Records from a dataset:
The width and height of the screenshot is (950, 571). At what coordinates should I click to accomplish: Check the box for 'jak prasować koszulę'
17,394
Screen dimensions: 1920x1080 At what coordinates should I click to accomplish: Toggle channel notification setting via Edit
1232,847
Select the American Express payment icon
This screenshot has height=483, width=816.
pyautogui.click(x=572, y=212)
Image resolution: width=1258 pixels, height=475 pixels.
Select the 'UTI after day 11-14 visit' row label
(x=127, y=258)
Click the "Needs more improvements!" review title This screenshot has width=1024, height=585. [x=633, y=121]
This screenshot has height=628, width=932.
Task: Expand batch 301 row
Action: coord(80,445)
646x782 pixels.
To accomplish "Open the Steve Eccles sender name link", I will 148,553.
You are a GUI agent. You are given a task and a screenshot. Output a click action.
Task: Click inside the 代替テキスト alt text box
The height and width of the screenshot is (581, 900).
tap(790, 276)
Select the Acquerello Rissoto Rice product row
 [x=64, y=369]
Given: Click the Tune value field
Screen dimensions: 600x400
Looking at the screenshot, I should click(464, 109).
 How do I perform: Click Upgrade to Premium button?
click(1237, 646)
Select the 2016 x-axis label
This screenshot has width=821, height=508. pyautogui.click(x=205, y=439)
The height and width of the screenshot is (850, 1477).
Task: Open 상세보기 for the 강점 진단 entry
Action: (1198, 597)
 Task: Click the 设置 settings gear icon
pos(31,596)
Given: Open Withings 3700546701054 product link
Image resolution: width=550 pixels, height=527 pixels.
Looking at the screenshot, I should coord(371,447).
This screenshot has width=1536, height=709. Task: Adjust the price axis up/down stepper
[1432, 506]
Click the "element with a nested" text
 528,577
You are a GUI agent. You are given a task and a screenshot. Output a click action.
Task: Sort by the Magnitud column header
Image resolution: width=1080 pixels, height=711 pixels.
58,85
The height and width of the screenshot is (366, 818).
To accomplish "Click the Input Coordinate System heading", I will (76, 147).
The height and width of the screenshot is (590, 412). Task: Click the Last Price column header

## Work task
Show the lines above that include "link".

## Written answer
To accomplish "Open the Steve Eccles sender name link", I will 148,553.
Given: Open Withings 3700546701054 product link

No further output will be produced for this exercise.